* Data listing *
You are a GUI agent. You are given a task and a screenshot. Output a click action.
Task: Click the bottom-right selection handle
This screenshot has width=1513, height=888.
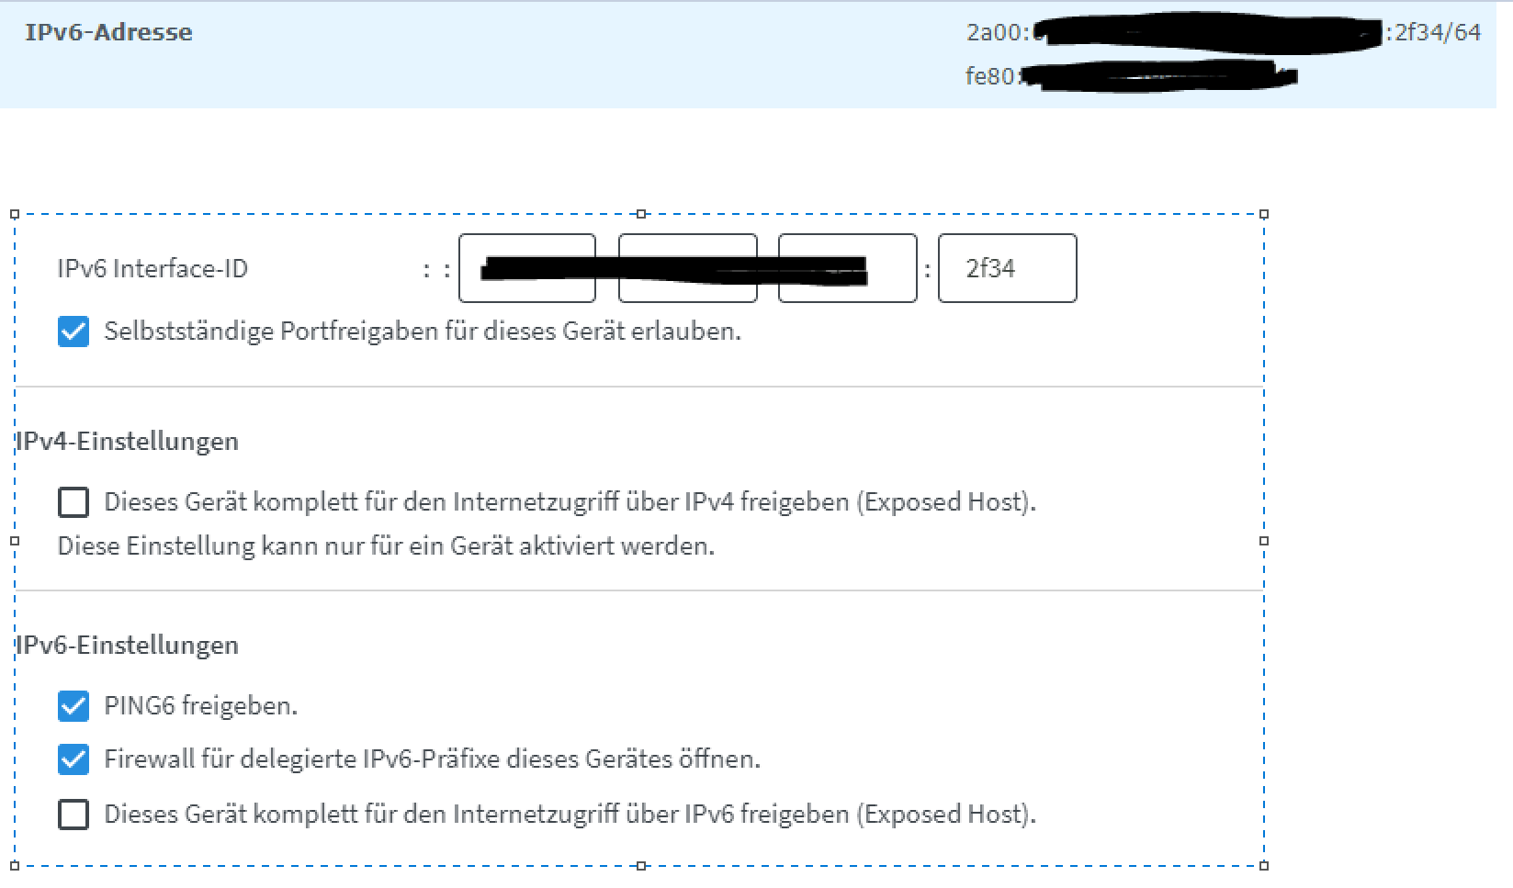pyautogui.click(x=1264, y=865)
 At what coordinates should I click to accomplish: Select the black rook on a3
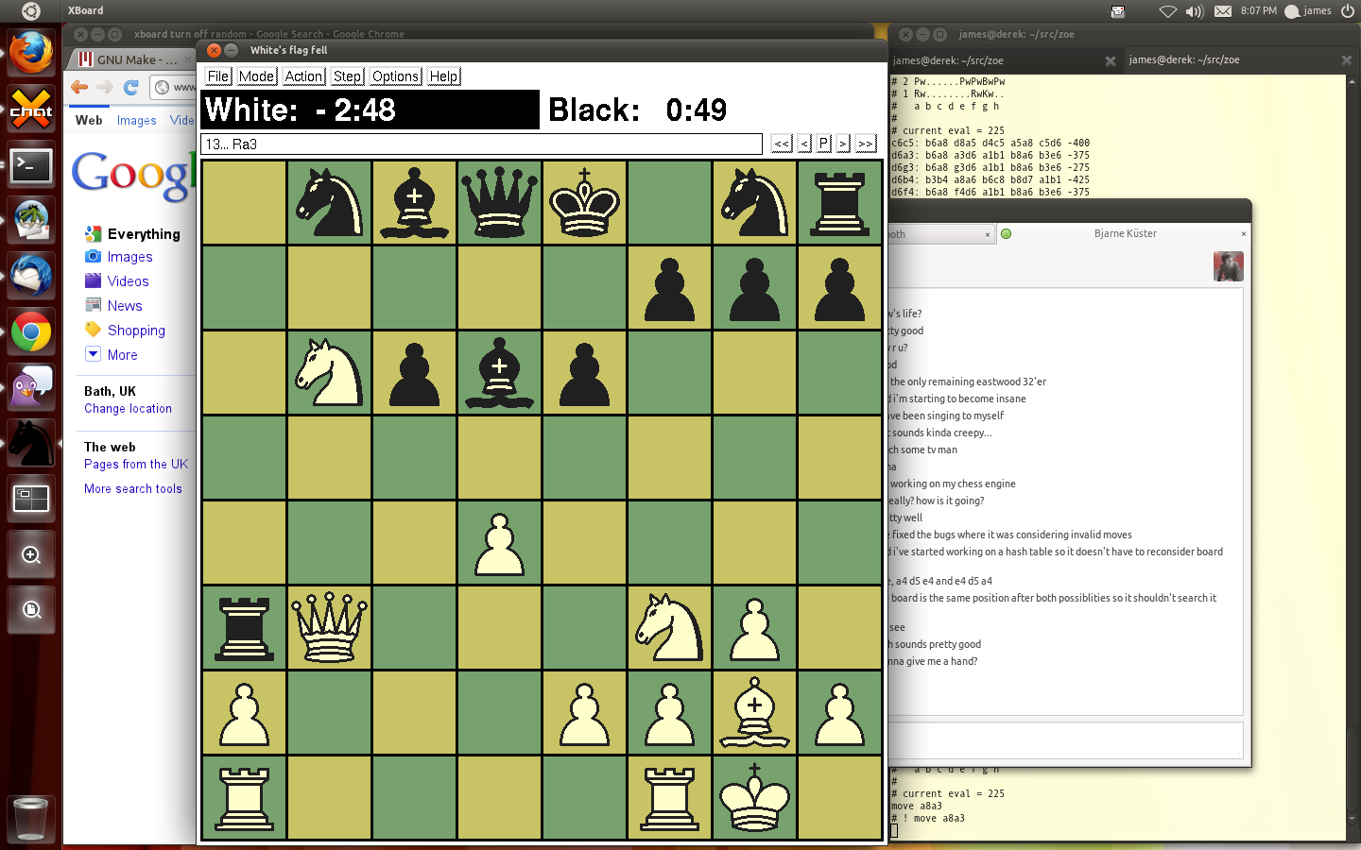tap(244, 628)
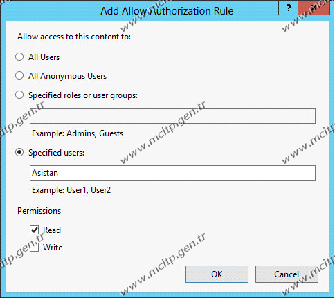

* Required action *
Line by line, write out the entries exactly, and leave the pictures out.

* Result *
You are a GUI agent. You are given a task and a screenshot. Output a click action.
Task: Click the bottom-right selection handle
This screenshot has width=1513, height=888.
pyautogui.click(x=1264, y=865)
 At what coordinates should I click to accomplish: Select the black rook on a3
tap(244, 628)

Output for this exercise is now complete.